No sé, toda esa falsedad ideológica del uno a uno que ha sido tan eficaz. Esa idea de que “Buenos Aires es París”. Beatriz Sarlo dijo alguna vez que no conocía a nadie que haya estado en París y diga que Buenos Aires se perece a París. No digo que sea mejor o peor, simplemente que no se parecen. Esos mitos, como que estábamos en el primer mundo, eso es lo que, a mi entender, cae en ese proceso del 2001 al 2003. Y lo digo porque vivo en Buenos Aires. Y tiene que ver con las formas en que se ve al país y al mundo, cuando uno está en Buenos Aires. Quiero decir, las formas en que Buenos Aires decidió ignorar su propio cordón, barriendo la pobreza hacia las villas de Flores (que está en la novela de Aira), hacia la villa de Retiro. En fin, lo que siempre se hace con los pobres: los barrés hacia el borde y si es posible hacia fuera. Que el gobierno de Duhalde haya terminado con los asesinatos de Kosteki y Santillán, me parece muy sintomático, desde el punto de vista simbólico, porque es la entrada del sur hacia la Ciudad de Buenos Aires. Los matan en el puente de acceso del sur a la Ciudad. Y da la sensación, como si fuera una versión postergada del aluvión zoológico, la sensación del 2001 era que se venía el pobrerío hacia la ciudad. Estoy citando, obviamente, una percepción de la clase media. De algún lugar estaban saliendo los pobres y se estaban viniendo para acá. Y ese “de algún lado” era el Gran Buenos Aires y ese “para acá” era la Buenos Aires que no ve sus propias villas, desde luego. Estoy hablando de un imaginario ideológico de especialización social. Esa ciudad de primer mundo que se sintió invadida por los pobres. Todo eso se termina de condensar, insisto, con los asesinatos de dos militantes sobre el Puente Pueyrredón. Pero de todos modos todo esto procede más de algunas lecturas que de mi experiencia directa.

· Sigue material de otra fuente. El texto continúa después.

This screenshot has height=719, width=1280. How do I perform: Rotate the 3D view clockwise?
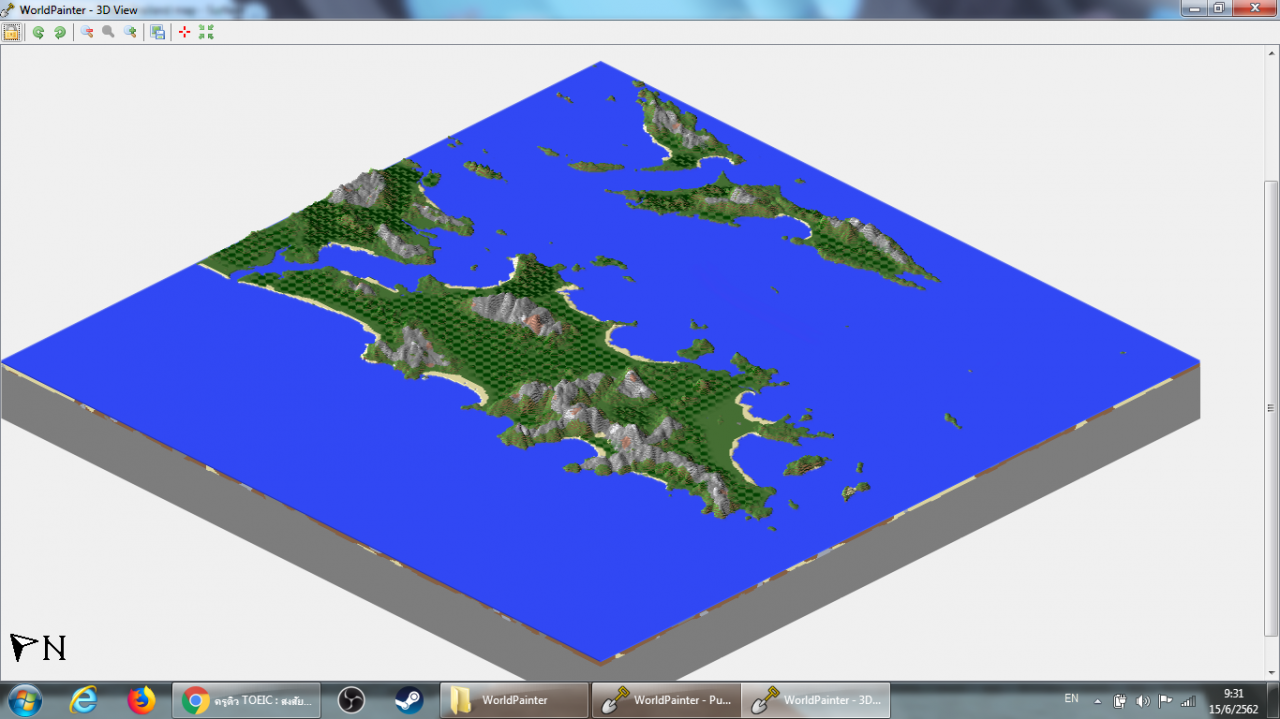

RH: Para terminar, ¿en qué complejidades creés que metió a la izquierda el kirchnerismo? Y ¿qué desafíos por venir ves para la izquierda?
M.K.: Me parece que tiene que ver con la relación entre esto que se llama “progresismo” y respecto de eso las posiciones de izquierda más radicales. Por ejemplo, a mí me pasó hace poco, cuando en el diario Perfil, en el cual trabajo, me encargaron hacerle una entrevista a Vargas Llosa y me la dieron porque decían que yo era “progre”, cuestión que me pareció entre burlesca y peyorativa. Y lo peyorativo me parece que tiene que ver con poder calibrar la diferencia, primero, entre que “progre” no es progresista. Hay como una especie de degradación, ¿no? desde una posición políticamente radical: progresismo y progre. Y creo que es precisamente en tiempos de progresismo, donde cierto tipo de intereses de los enemigos de la izquierda: la Iglesia, el campo y el Ejército, por poner algunos ejemplos, se confrontan. El Ejército, en cuanto a que se ponga a Nilda Garré de Ministra de Defensa y que se reabran los juicios, es un tipo de decisión de confrontación con la tradición militar, como institución paradigma de la reacción en la Argentina; con la Iglesia: desde no asistir al tedeum en la Catedral, hasta la sanción de la Ley de Matrimonio Igualitario; con la Sociedad Rural... uno más retrógrado que el otro. Justamente, en un momento en que hay un gobierno que confronta contra esas instancias de poder tradicionalmente consideradas enemigos, es decir, que son nuestros enemigos también, es un momento muy interesante para afinar, precisamente, ese matiz, entre ese tipo de confrontación progresista (con los poderes militar, terrateniente y eclesiástico) y lo que es una tradición más radical de confrontación con los núcleos de poder. Uno de los desafíos hoy, dentro del horizonte kirchnerista, sería justamente eso: marcar la diferencia de intensidad, si es que es sólo una cuestión de intensidad. A mí esa disposición a la confrontación me entusiasma, pero las considero insuficientes. Hay veces en que se declara un cese de hostilidades, o ni siquiera eso sino una alianza, con sectores de poder no menos repudiable. Eso, volviendo al inicio de la pregunta, es lo que creo que marca la diferencia, entre progresismo e izquierda, entre posiciones de un grado atendible de confrontación (valorables en relación a posiciones de gobiernos anteriores) y lo que es aquello a lo que verdaderamente uno aspira.